The idea is neat, I like it. I think it’s a step in the right direction and worth mentioning. It starts by not trying to change anything about Redux. You heard me: there are no additional abstractions to learn from the library. Moreover, it takes much of the power away formalizing what side effects can be run and how they can be run by the user.

Here’s how it works: a middleware listens for effect actions. These special actions have a specific interface and know how to identify themselves, so they can be run by another middleware resolving to an action that will then be dispatched to the store. That’s it.

If you skip the middleware, everything still works, the effects and subsequent resulting actions just won’t be run. The power contained in the effects are also limited: they can only run a Promise and dispatch a resulting action, no more. It is easily testable and easily plugged into any project.
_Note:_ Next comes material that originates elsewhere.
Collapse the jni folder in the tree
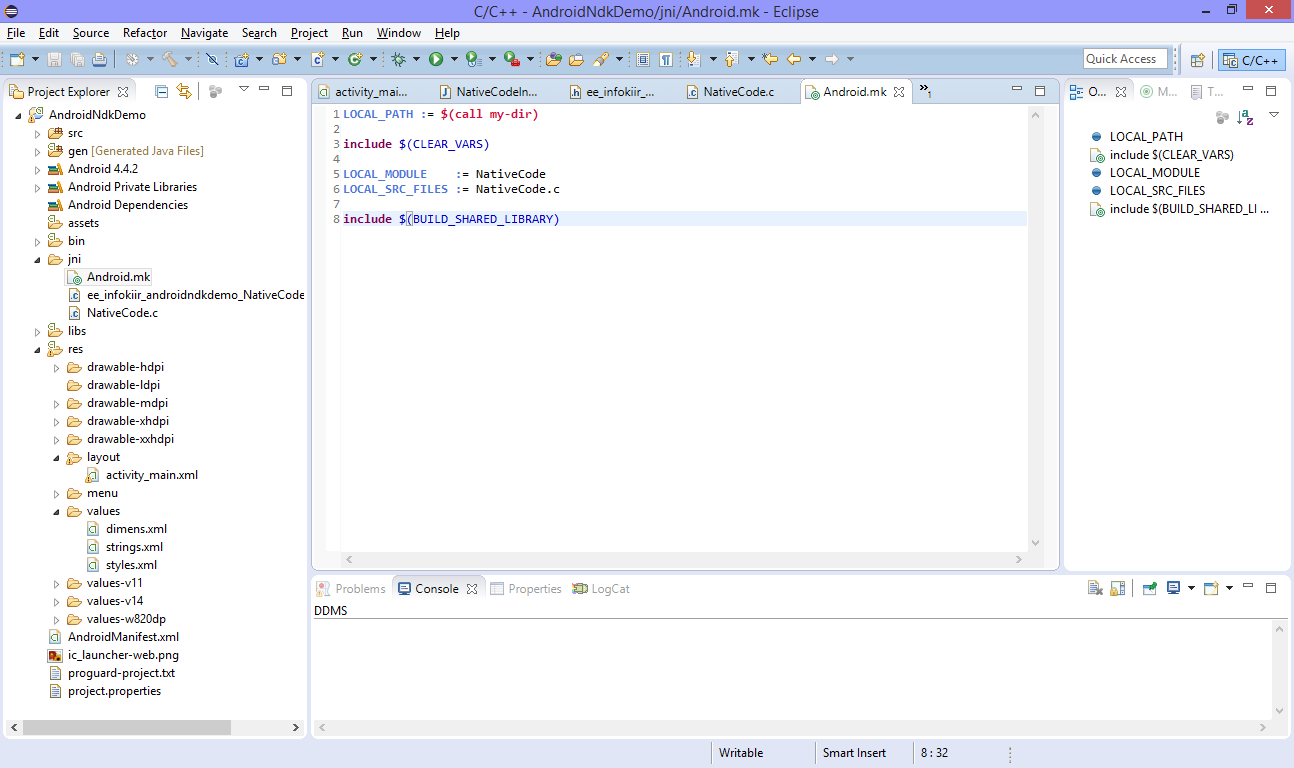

So what did this middleware did wrong? Why is it unpopular and even kind of deprecated? Well, for starters people don’t like their power taken away, as I already stated. Secondly, the middleware creator made a really bad decision that would make this library hard to support and adopt: the effects are also middlewares that need to be implemented and supported.

That means if you want to use this middleware, you also need an extra middleware for each kind of effect you want to be run through the store. This makes the middleware developers responsible for something they really shouldn’t be, like providing a fetch function.

As an example, I tried to plug this into a recent new React Native project only to realize the fetch middleware was using a fetch version incompatible with the react native environment, so I had to drop it altogether.

As a final nail in its coffin, this middleware encourages the user to engage with an arguable anti-pattern behavior. Getting data from the store in action creators should be done sparingly. If your side effects need to be defined in action creation time, you will most likely have to access the store to build the effect payload, so yeah, you’ll be doing a lot of getState in action creators.

redux-loop

About as impure as a reducer can look, without being impure.

This middleware tries to reflect exactly what Elm does for its side effect management. It’s actually kind of curious, right? Redux was based on Elm Architecture right up until the side effect part. Then the Javascript community embraced it and start trying to solve a problem that was already solved in its source inspiration. Go figure.

So, how it works? It changes the reducer signature. It now reduces the state action pair to a new state and an effect. The effect is an object description of what needs to be run and which actions will be dispatched when it does. The middleware takes upon itself to properly run the effect and dispatch underlying actions.

It’s testable because the reducer returns the effect object description, just like sagas. It doesn’t need extra middleware because the effect creator takes a function that represents the effect, so you can use your already coded fetch requests. It doesn’t encourage the state selection on action creator anti-pattern, because the effect needs to be reduced from actual state, so you got all your data in there already. It is as powerful as the redux-effects solution I’d say, in the sense that you can code an effect that dispatches an action and that’s about it.

So what’s bad about it? Well, I just found it and started using it a few weeks ago. I promise I'll tell you when I find out, but for now, this is my side effect middleware of choice.

Oh, the API could be better. It’s too verbose I think. That’s kind of nitpicky, right?

That’s all folks

Well, I think that’s about it. Of course, any library brings a certain cost of adoption and some added benefits. To learn again and again how to think might be tiring, but I think the Javascript community plays the long game of never settling and always looking for the best mindset and abstractions.

Let’s see which library stands tall when the dust settles. Some might say sagas already won, but I’ll place my bet in loops for the time being.

Thanks for reading this far and always remember:

Keep your actions close and effects even closer.